▸ **GIVEN TASK**
Please repeat the lines starting with the line containing "The width and height of the screenshot is (745, 443)." and going on through the line containing "[x=355, y=802]", shifting every coordinate in the answers by adding 23 to each number.

>> start EXERCISE INPUTS

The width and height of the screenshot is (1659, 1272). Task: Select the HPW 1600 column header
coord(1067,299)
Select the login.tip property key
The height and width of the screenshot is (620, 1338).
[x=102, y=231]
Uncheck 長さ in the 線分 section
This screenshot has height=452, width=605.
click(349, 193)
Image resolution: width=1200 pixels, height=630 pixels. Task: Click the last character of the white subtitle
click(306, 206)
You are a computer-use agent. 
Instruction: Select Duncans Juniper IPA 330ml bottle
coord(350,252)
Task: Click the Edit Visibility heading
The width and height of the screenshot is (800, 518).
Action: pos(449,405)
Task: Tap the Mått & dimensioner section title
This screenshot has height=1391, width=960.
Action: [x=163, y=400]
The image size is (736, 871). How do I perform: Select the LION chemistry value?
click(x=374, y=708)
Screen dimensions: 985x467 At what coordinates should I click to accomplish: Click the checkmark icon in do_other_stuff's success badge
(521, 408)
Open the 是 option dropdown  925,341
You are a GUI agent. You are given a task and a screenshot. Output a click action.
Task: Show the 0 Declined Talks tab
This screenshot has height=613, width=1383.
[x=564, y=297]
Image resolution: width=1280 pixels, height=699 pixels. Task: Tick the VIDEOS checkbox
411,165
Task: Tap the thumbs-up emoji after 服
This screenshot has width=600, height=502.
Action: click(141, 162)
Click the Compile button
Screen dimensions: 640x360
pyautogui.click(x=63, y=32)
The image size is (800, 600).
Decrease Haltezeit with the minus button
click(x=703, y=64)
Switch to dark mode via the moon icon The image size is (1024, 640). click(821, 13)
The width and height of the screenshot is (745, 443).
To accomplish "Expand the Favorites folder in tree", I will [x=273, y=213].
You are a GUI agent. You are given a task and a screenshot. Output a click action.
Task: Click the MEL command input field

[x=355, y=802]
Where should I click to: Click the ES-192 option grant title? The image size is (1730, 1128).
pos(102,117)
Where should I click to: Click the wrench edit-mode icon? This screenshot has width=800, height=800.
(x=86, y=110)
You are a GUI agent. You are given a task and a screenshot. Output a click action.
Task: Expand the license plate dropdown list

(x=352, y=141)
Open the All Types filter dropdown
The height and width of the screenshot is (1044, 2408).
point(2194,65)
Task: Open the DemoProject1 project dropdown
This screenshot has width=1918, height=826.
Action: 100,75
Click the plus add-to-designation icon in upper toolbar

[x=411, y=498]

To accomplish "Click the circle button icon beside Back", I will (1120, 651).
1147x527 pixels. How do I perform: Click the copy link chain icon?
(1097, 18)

>> end EXERCISE INPUTS

▸ **SOLUTION FOR THIS EXERCISE**
The width and height of the screenshot is (745, 443).
To accomplish "Expand the Favorites folder in tree", I will [x=296, y=236].
You are a GUI agent. You are given a task and a screenshot. Output a click action.
Task: Click the MEL command input field

[x=378, y=825]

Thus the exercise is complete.